Running that code in Stata reports:

- Arm `g*=1`: DID = `0.123679191`, TC = `0.079868219`, CIC = `0.074316049`
- Arm `g*=-1`: DID = `0.117024113`, TC = `0.109567707`, CIC = `0.114301855`
- Aggregate: DID = `0.122244473`, TC = `0.086270906`, CIC = `0.082936285`

The next chunk checks parity directly in R:

```{r stata-parity-check}
stata_vals <- c(
  did_inc = 0.123679191,
  tc_inc = 0.079868219,
  cic_inc = 0.074316049,
  did_dec = 0.117024113,
  tc_dec = 0.109567707,
  cic_dec = 0.114301855,
  did_agg = 0.122244473,
  tc_agg = 0.086270906,
  cic_agg = 0.082936285
)

r_vals <- c(
  did_inc = did_inc,
  tc_inc = tc_inc,
  cic_inc = cic_inc,
  did_dec = did_dec,
  tc_dec = tc_dec,
  cic_dec = cic_dec,
  did_agg = did_agg,
  tc_agg = tc_agg,
  cic_agg = cic_agg
)

cmp <- data.frame(
  estimate = names(stata_vals),
  R = unname(r_vals),
  Stata = unname(stata_vals),
  abs_diff = abs(unname(r_vals) - unname(stata_vals))
)

knitr::kable(cmp, digits = 6)

```

Point estimates match to numerical tolerance. Confidence intervals can still
differ when bootstrap is enabled, because draws and RNG streams differ across
software.

# References

Duflo, E. (2001). Schooling and Labor Market Consequences of School Construction in Indonesia. *American Economic Review*, 91(4): 795-813.

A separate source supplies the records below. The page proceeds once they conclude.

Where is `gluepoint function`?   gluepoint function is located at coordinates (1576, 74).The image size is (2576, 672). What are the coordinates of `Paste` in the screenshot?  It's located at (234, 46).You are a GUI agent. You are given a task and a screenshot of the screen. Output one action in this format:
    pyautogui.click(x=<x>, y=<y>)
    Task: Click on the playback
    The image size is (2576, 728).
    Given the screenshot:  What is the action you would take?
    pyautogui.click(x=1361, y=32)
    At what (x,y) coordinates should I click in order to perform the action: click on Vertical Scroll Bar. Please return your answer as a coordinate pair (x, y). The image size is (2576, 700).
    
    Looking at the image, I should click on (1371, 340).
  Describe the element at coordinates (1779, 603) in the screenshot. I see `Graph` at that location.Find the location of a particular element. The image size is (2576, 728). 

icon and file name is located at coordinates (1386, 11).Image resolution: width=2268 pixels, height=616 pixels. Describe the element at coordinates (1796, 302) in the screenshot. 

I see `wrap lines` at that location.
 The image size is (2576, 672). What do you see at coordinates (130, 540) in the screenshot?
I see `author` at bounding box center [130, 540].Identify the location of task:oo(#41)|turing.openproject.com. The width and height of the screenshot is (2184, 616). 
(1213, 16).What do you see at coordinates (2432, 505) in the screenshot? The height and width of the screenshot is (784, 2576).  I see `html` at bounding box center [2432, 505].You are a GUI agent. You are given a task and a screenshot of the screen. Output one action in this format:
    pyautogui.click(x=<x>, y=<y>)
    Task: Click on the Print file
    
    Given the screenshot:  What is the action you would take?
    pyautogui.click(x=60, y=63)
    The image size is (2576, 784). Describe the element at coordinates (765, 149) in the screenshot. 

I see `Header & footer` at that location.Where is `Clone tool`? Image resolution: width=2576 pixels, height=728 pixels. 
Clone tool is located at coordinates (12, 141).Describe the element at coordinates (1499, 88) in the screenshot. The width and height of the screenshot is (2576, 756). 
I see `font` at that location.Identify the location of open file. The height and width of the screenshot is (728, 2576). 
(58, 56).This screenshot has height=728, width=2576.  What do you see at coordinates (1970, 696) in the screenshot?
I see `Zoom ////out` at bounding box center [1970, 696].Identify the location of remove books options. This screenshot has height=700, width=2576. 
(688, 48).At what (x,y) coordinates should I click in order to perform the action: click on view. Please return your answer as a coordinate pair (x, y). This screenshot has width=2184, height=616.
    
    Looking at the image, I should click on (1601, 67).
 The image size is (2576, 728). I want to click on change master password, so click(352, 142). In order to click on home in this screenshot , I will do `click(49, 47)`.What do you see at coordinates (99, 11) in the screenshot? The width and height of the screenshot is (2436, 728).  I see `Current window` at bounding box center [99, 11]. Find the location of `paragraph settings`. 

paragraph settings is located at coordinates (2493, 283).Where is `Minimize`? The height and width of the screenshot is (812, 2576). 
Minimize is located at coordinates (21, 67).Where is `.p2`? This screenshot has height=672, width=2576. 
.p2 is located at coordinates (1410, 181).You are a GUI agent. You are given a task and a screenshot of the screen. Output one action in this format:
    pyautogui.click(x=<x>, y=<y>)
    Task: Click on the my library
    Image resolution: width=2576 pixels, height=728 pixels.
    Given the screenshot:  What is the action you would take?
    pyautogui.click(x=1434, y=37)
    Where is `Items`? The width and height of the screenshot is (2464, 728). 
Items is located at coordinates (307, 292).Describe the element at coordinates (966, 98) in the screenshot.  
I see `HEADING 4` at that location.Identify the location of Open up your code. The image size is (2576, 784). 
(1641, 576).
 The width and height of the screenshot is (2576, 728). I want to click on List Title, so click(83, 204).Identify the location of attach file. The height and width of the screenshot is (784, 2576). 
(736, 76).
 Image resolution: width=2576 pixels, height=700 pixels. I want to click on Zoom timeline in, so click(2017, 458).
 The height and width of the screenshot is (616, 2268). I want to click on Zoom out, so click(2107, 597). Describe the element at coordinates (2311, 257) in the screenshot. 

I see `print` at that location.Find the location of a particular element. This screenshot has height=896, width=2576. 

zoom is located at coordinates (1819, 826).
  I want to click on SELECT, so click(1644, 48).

de Chaisemartin, C. and D'Haultfoeuille, X. (2018). *Fuzzy Differences-in-Differences*. *Review of Economic Studies*, 85(2): 999-1028. doi:10.1093/restud/rdx049.

de Chaisemartin, C., D'Haultfoeuille, X., and Guyonvarch, Y. (2018). *Fuzzy Differences-in-Differences with Stata*. *Stata Journal*. doi:10.1177/1536867X19854019.